- [Material for this task]
Start of Block

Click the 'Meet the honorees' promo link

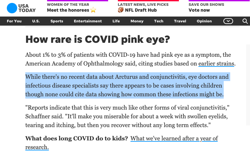pyautogui.click(x=68, y=10)
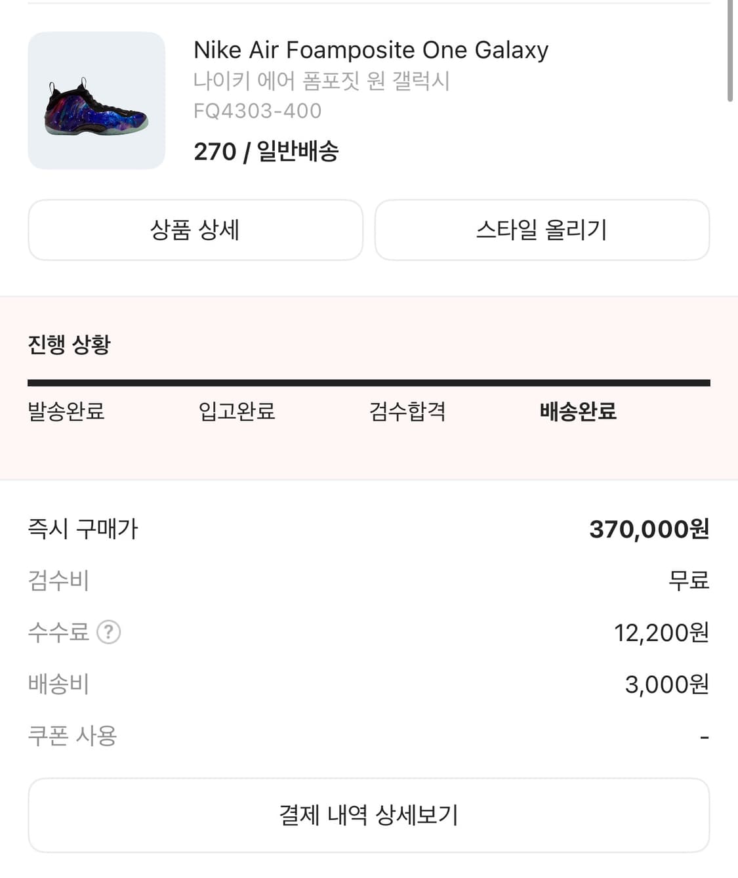The width and height of the screenshot is (738, 878).
Task: Click the Korean product name 나이키 에어 폼포짓 원 갤럭시
Action: (321, 81)
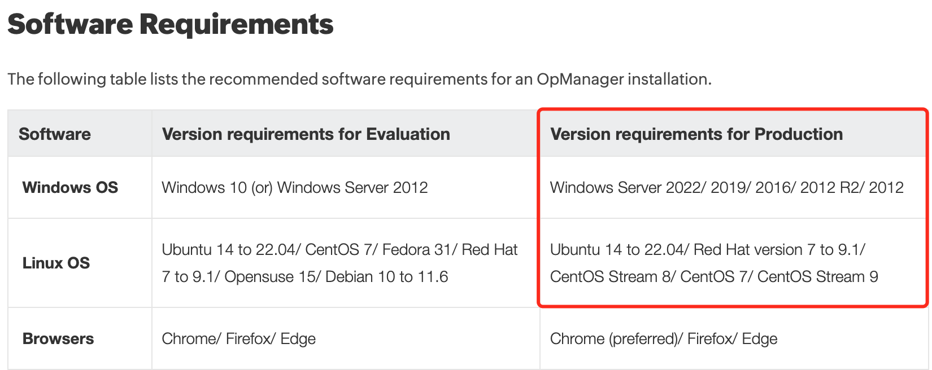The width and height of the screenshot is (932, 370).
Task: Click Windows Server 2022 production cell
Action: [727, 187]

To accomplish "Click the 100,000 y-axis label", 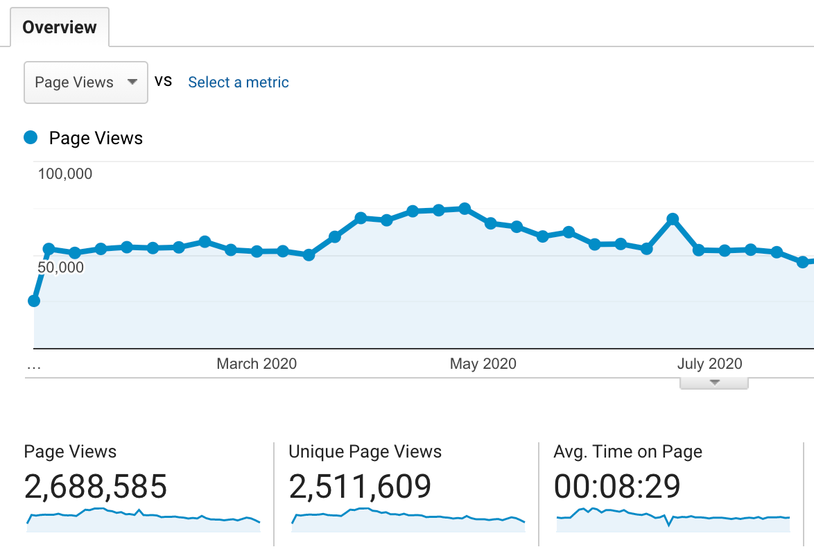I will point(65,174).
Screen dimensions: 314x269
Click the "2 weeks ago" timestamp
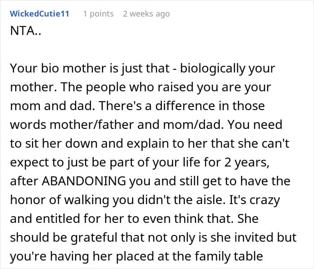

End of Block

- [Activity] Starting at the line with "Screen dimensions: 314x269" and stopping at the final line of the material, reproduce each line exactly, both ends included. Leave the pictures out.

- [Exercise answer]
Screen dimensions: 314x269
Click the "2 weeks ago" timestamp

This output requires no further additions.